___ SOURCE MATERIAL

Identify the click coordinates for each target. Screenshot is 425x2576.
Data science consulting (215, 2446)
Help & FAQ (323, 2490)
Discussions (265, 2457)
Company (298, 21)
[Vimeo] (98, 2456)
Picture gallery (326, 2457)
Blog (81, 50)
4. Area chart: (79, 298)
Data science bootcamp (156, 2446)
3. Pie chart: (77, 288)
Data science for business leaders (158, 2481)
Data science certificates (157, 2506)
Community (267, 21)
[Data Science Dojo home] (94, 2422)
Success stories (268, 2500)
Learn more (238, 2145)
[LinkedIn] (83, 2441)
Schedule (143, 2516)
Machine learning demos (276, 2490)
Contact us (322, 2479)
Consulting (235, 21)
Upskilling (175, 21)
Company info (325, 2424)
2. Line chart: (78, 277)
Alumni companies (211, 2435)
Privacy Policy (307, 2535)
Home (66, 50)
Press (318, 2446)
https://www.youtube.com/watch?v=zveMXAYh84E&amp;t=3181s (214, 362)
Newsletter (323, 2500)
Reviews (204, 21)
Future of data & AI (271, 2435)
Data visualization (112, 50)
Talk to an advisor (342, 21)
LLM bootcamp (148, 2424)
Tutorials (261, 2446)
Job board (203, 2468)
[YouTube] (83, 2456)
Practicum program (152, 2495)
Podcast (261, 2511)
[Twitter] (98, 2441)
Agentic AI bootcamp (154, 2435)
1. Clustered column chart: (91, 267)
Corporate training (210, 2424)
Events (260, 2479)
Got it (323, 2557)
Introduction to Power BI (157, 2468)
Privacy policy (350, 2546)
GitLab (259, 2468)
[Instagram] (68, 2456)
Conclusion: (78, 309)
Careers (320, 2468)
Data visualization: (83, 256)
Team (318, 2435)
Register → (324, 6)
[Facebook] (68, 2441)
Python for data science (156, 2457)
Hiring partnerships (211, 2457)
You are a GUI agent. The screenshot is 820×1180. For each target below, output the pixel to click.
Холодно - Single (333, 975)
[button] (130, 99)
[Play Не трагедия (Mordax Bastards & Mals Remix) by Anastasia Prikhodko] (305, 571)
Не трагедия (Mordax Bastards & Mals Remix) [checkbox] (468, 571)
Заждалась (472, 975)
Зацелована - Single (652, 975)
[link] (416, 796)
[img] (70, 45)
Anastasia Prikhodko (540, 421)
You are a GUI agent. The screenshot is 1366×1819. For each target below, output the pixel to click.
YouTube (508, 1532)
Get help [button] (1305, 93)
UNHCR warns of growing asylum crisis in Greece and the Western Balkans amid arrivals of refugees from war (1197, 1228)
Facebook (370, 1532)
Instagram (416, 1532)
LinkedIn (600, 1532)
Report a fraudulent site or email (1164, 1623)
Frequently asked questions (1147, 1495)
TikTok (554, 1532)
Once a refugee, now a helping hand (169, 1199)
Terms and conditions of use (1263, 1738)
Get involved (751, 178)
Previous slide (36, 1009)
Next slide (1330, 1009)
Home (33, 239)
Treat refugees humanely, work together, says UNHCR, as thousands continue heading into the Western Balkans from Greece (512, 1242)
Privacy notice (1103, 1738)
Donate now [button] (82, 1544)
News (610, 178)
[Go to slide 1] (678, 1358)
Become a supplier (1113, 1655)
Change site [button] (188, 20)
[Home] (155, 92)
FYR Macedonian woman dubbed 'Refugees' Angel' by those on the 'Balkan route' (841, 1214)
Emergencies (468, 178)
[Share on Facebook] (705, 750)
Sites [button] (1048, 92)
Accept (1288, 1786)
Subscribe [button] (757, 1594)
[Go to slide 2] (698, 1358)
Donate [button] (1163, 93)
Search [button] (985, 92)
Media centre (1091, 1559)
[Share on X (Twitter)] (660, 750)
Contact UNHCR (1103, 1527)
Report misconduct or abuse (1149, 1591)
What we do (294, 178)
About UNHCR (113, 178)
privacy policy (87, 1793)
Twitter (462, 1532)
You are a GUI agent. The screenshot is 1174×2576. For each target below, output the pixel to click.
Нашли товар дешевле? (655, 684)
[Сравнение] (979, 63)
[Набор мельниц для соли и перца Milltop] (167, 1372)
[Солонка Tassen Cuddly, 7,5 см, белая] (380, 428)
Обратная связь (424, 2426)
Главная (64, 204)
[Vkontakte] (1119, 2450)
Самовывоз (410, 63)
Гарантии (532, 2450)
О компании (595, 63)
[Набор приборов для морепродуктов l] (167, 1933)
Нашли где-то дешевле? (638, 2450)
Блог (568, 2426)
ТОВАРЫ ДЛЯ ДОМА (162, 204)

______

▶ _EXERCISE_:
Return, from the data, each line where the string "slide" occurs.

▶ _EXPECTED ANSWER_:
Previous slide (36, 1009)
Next slide (1330, 1009)
[Go to slide 1] (678, 1358)
[Go to slide 2] (698, 1358)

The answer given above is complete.